A segurança e a autoestima são mesmo conquistas recentes para essas mulheres que exalam música. Expoente da década de 1980, década em que integrou, como backing vocal, a banda Blitz, Fernanda Abreu é outra que, apesar de tantos anos de sucesso como cantora e compositora em carreira solo, não assume até hoje o que ela realmente é. “Não me sinto nem cantora nem compositora… Eu me sinto mais uma comunicadora! Não tenho essa voz toda, como Elis Regina e Alcione, e tampouco me sinto compositora como Chico Buarque e Djavan. Acho que o que tenho de mais interessante é que, no meu processo de construção, a estética é parte fundamental da minha linguagem musical. Isso traz uma singularidade ao meu trabalho dentro da MPB e acredito ser esse o diferencial da minha música e das minhas composições”, afirma Fernanda Abreu, 68 composições.
ELAS AGORA PASSAM A INSPIRAR
Isabella Taviani deixa que digam, que pensem, que falem. Ela assume o que faz de melhor: cantar suas composições. Talvez pelo fato de ter pego o embalo dessas mulheres maravilhosas, vendo-as alcançarem seus objetivos sem saber o esforço feito por elas, começou a carreira se sentindo menos cobrada. Hoje tem 125 músicas de sua autoria. “Preconceito por eu ser mulher na música nunca existiu. Acho que foi até uma vantagem… Quando eu era adolescente, meus ídolos, Elis Regina, Simone e Maria Bethânia, não compunham. Mas eu me encantei também por Adriana Calcanhotto, Fátima Guedes, Sueli Costa, e aquilo foi fazendo parte da rotina da MPB. As mulheres não mais só tocavam o coração dos outros, elas também começaram a pegar seus violões para compor. Aí virou quase que uma consequência: se você é cantora, então precisa compor material inédito. Acho que me senti obrigada a compor”, diz Taviani.

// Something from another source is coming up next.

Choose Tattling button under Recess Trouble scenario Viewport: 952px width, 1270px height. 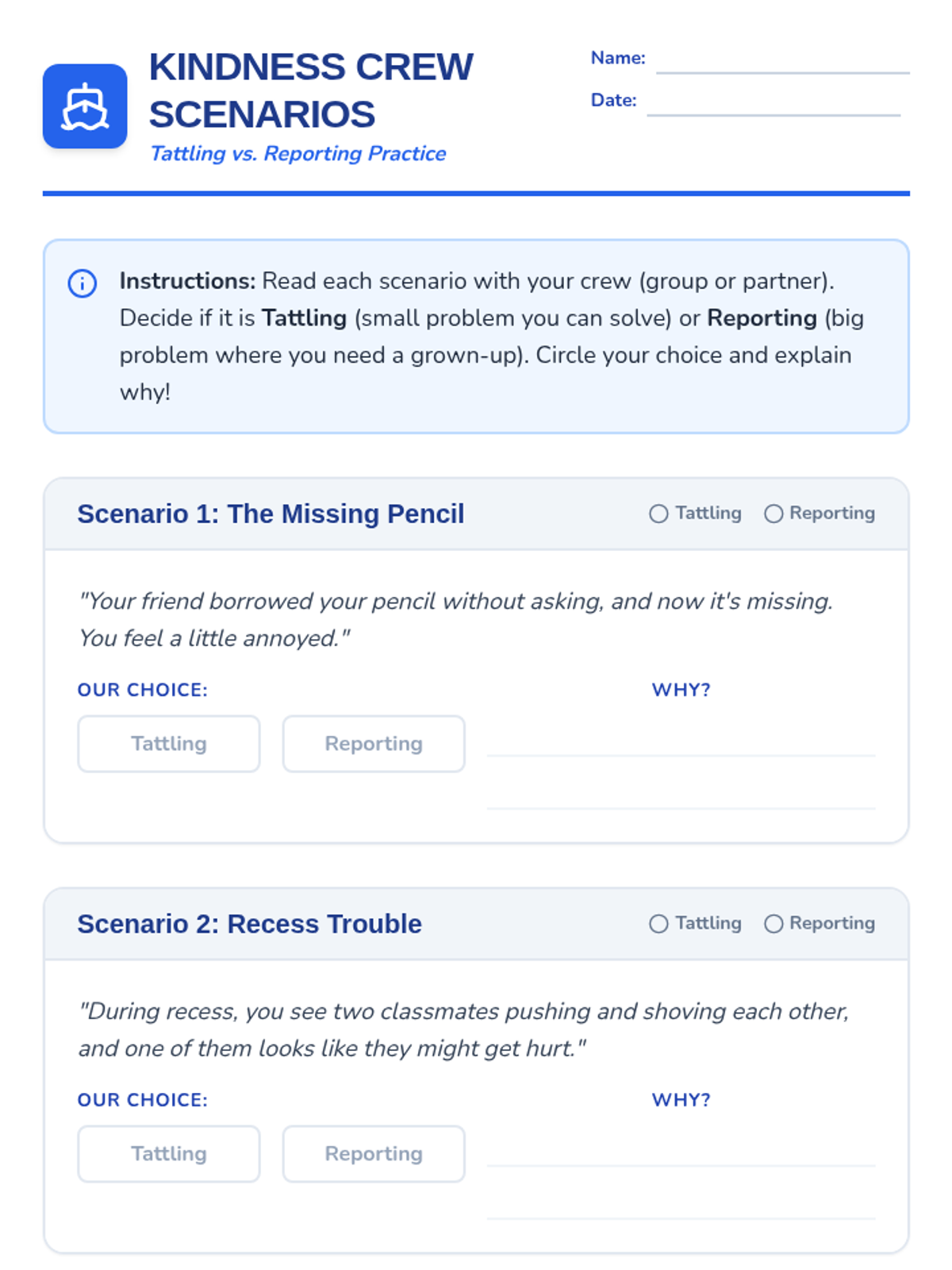(x=169, y=1154)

Seguras ou não, respeitadas ou impostas, todas elas realizaram o sonho de viver do que amam e dão orgulho ao Brasil por representar o país por um de seus melhores bens: a música. Ainda sem regulamentação, a profissão dessas mulheres promete ser pauta de muitas discussões para que, cada vez mais, as compositoras tenham seu lugar garantido na sociedade e que, no futuro, não haja necessidade de dúvida quanto à flexão do gênero na hora de escrever na ficha do hotel: “Profissão: Compositora”.
“Não faço a menor ideia de onde eu estou, em que lugar eu estou... O meu trabalho é fazer, e eu estou tentando fazer desesperadamente há 32 anos. O dia em que tiver a ilusão de que achei alguma coisa, tudo vai ficar sem graça, e eu não vou ter mais nada para falar. Tenho plena consciência de que, agora que eu espero fazer 50 anos, estou pronta para aprender”, conclui Zélia Duncan.